For the money, Dewalts 735 is generally thought to be the best value out there is a bench top planer...I'd buy another in a heart beat..(except maybe, for a 15" floor model"

AS for a joiner..I have a Craftsman Professional 6". Not a bad joiner, not a great one either...it gets the job done. For me a quality 8" would be ideal...but sometimes ya just gotta work with whatcha got!!


----------



## Cherryville Chuck (Sep 28, 2010)

I have a well made Taiwanese model that is 8" x 72". I plane a lot of rough lumber and the wide and long bed jointer is a must for that. I would have had issues with a 6" width a few times but I can't remember the 8" width not being enough. Someone posted a formula for how much the length of the bed limits the length you can put over it but I can't remember what that was. I would say that it was 35- 50% longer than the bed length as an educated guess and based on experience.
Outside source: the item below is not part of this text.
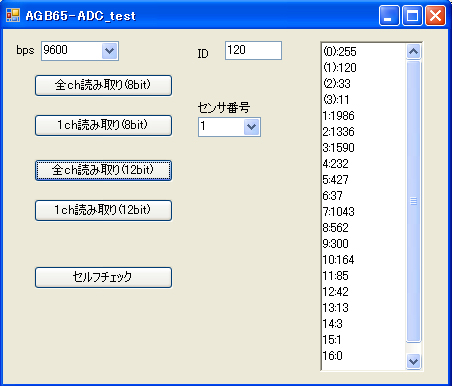Maximize the AGB65-ADC_test window
Image resolution: width=452 pixels, height=386 pixels.
[x=412, y=15]

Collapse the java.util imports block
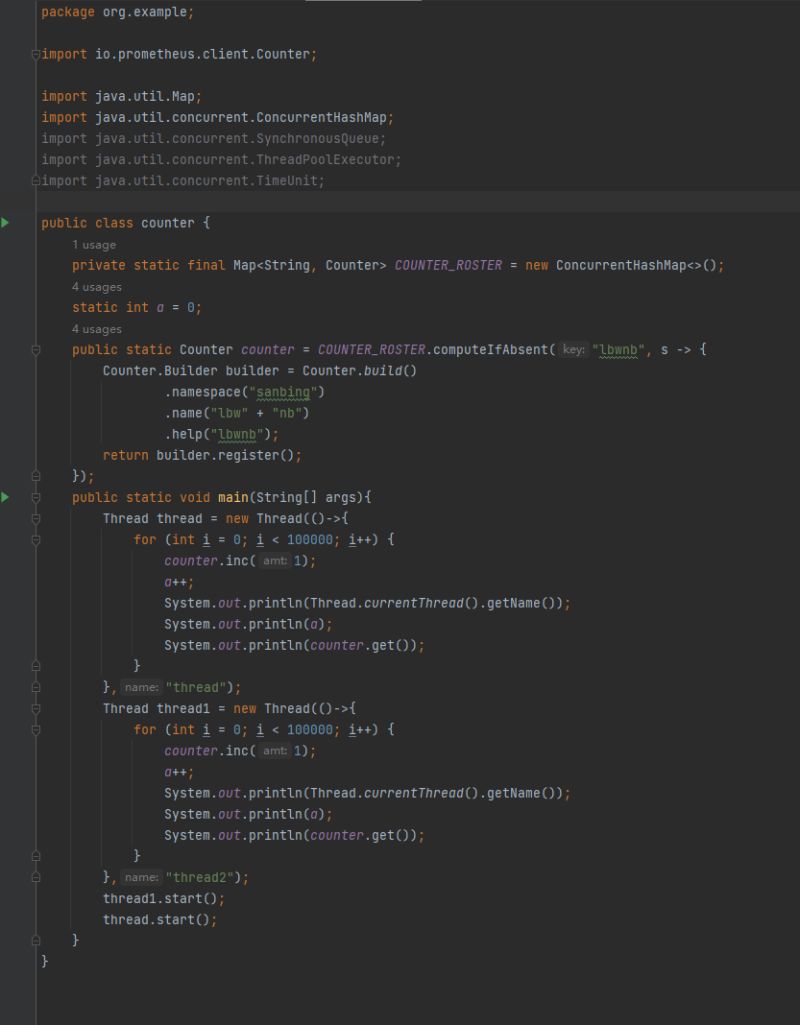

If you are doing a lot of lumber and especially if it's rough lumber then you need a big floor model planer. Mine is a 2 hp King Canada which is also sold as Delta, Jet, and a few other brands. It's 16" wide and will take 1/8" bites all day long. Some planers have rollers on them to make it easier to pass a board back for a second pass. But you need a second person helping you to take advantage of those. I do mine in batches where I'll run a half dozen or more boards at a time so that I'm not constantly winding the planer up and down and so that my finished size is the same for each board. So for that I set up sawhorses on one side of the planer to stack the boards on. Needless to say you need a lot of room for that.


----------



## rwl7532 (Sep 8, 2011)

Be safe.
See my jointer inspired signature.


----------



## DesertRatTom (Jul 3, 2012)

@DerSchuhmacher When using found wood, you have to have a good metal detector to check out every piece before you work it. You also have to use a wire brush to find and remove small stones that often get ground into the wood, particularly with pallets. Those little bits will wreck the blade of both jointer and planer, leaving a small ridge on the workpiece.

One of the important uses of a jointer is flattening pieces to glue up for a larger panel. I know bigger might be better, in my opinion, glueups of narrower pieces are less likely to warp, so I haven't needed more than a 6 inch jointer. 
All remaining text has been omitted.